TEXTE FOURNI –

Permettez-moi d’abord de vous féliciter pour cette initiative étudiante, et féliciter le Collège Massey et la Faculté de droit de l’Université de Toronto pour l’organisation de ce symposium inaugural sur le droit et la langue française, et de vous remercier ainsi qu’en particulier Nathalie des Rosiers, directrice principale du collège, pour l’aimable invitation et l’honneur de livrer l’allocution liminaire de cette première intitulée « Équité pour les francophones : accès à la justice et à l’éducation. »

J’aurais bien sûr préféré être à Toronto pour revoir plusieurs d’entre vous, Nathalie, Normand Labrie, Mark Power et bien d’autres, mais bon enfin, on n’est pas si mal dans la bulle Atlantique.

Avant de commencer, je ne peux que noter avec intérêt, Maître Leduc-Gagné, que vous maîtrisez une langue des signes. Ça me permet de faire le lien avec la date du 23 septembre, donc avant-hier, qui est la Journée internationale des langues des signes, et que, plus tôt cette semaine, j’ai lancé un appel aux gouvernements nationaux de reconnaître les utilisateurs de langues des signes comme membres de minorités linguistiques.

Mesdames, messieurs.
Ce petit détour grâce aux langues des signes m’ouvre la porte pour insérer le premier élément de mon allocation en trois mouvements : d’abord, puisque je vais aujourd’hui porter mon chapeau de rapporteur de l’ONU et non d’Acadien errant, à l’international la question de l’accès à la justice et à l’éducation s’inscrit d’abord et avant tout dans un cadre plus élargi, une question de droits humains, et, en particulier, du principe d’égalité et de l’interdiction de la discrimination.

Ensuite, ce que ceci peut signifier de manière plus concrète au-delà de conceptualisation théorique tant pour les francophones de par le monde que toute autre minorité linguistique, y compris les autochtones en milieu minoritaire et les minorités linguistiques non-traditionnelles comme les utilisateurs des langues des signes.

Et enfin, je conclurai avec des observations qui dépassent le cadre de l’accès à la justice et à l’éducation car il faut, à mon avis, comprendre que l’état de santé de l’identité, de la langue, et de la culture des francophones et autres en situation minoritaire nécessite une approche plus holistique que l’accès à la justice et à l’éducation. Il faut égalité et non-discrimination dans le domaine des services de santé, d’accès à tous les services publics ainsi que dans le domaine de l’emploi – et même au niveau de la participation et de la représentation politique. Je dois d’ailleurs dire que le mot équité me laisse un peu froid – il est plutôt flou et d’ailleurs peu usité en droit international, alors que dans le domaine des droits humains le principe d’égalité et de non-discrimination sont bien ancrés et répandus.

D’abord donc, qu’avons-nous en tête au niveau mondial lorsqu’on parle d’accès à la justice et à l’éducation pour des minorités linguistiques comme les francophones du Canada, ou les bretons en France, les anglophones au Cameroun, etc., même s’il est vrai que l’évolution des droits linguistiques en ce pays est liée à un contexte socio-politique qui lui est propre, et très peu ou rien du tout à ses obligations internationales ?

ENREGISTREMENTS EXTRAITS –
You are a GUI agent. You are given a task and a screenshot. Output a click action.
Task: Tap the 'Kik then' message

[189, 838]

...

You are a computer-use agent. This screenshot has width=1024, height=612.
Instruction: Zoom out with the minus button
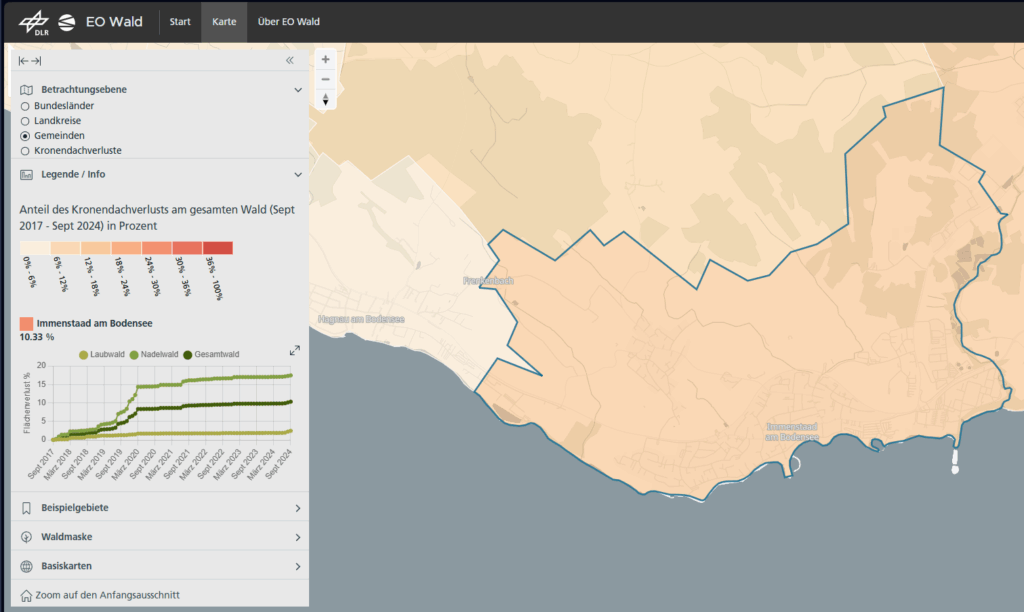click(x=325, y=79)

--

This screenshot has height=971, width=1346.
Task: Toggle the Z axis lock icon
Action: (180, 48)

LISTE DES CONSIGNES –
1) D'après le discours sur l'équité pour les francophones, à quelle date tombe la Journée internationale des langues des signes ?
2) Prolongez le discours sur l'équité pour les francophones après la dernière phrase du texte fourni.
Les enregistrements ne servent à rien ici.

RÉPONSES ATTENDUES –
1) Le 23 septembre.

2)
Il est vrai que la conceptualisation des droits linguistiques, ou des droits des minorités linguistiques, a connu une évolution tardive et encore relativement peu appréciée à l’international. Nombreux sont ceux qui traditionnellement chez nous, et je veux dire nous aux Nations Unies, ont abordé la question linguistique et des normes en matière de protection des minorités comme d’une catégorie de normes en développement, complètement distincte des droits humains plus traditionnels ou mieux établis.

La position à l’ONU, si je peux simplifier, est devenue de plus en plus claire depuis quelques années, surtout dans le cadre de mon mandat sur les questions relatives aux minorités linguistiques et autres : les droits des minorités, y compris leurs droits linguistiques, sont des droits humains à part entière, ni plus, ni moins, tout comme le sont les droits d’autres groupes comme les migrants, les femmes, les enfants ou les peuples autochtones.

Cette approche aux Nations Unies ne vise pas strictement parlant à protéger la diversité linguistique en tant que telle puisque, dans les documents onusiens des droits humains, ce sont les personnes, les individus qui sont les seuls détenteurs de droit en tant que sujet de protection, et non les communautés minoritaires, quoique ce n’est pas tout à fait la même chose en Europe où il y a des traités comme la Charte européenne des langues régionales ou minoritaires qui, elle, est un traité pour la protection de la diversité linguistique. Les personnes avec ce dernier traité ne sont ni sujet ni même directement objet par rapport à ce document. Il semblerait aussi que le concept de minorité nationale puisse ouvrir la porte à la protection des communautés en cause, un peu comme on le prévoit à l’ONU pour les peuples autochtones, quoiqu’il s’agit d’un domaine qui fasse bien loin l’unanimité et demeure un droit en devenir que bien défini ou ancré.

Nous n’avons à l’ONU aucun traité comparable à celui en Europe pour la protection de la diversité linguistique qu’est la Charte, et d’ailleurs nous n’avons toujours pas de traité qui précisent de manière plus large les droits humains des minorités, et en particulier les droits linguistiques.

Néanmoins, et j’insiste sur ce point, puisque les droits des minorités sont des droits humains, ceux-ci émanent non seulement de quelques dispositions précises où on retrouve le mot «minorité». Tous les droits humains susceptibles de protéger les personnes appartenant à une minorité ethniques, religieuses ou linguistiques peuvent se prévaloir de tous les droits humains pertinents dans le domaine de la langue.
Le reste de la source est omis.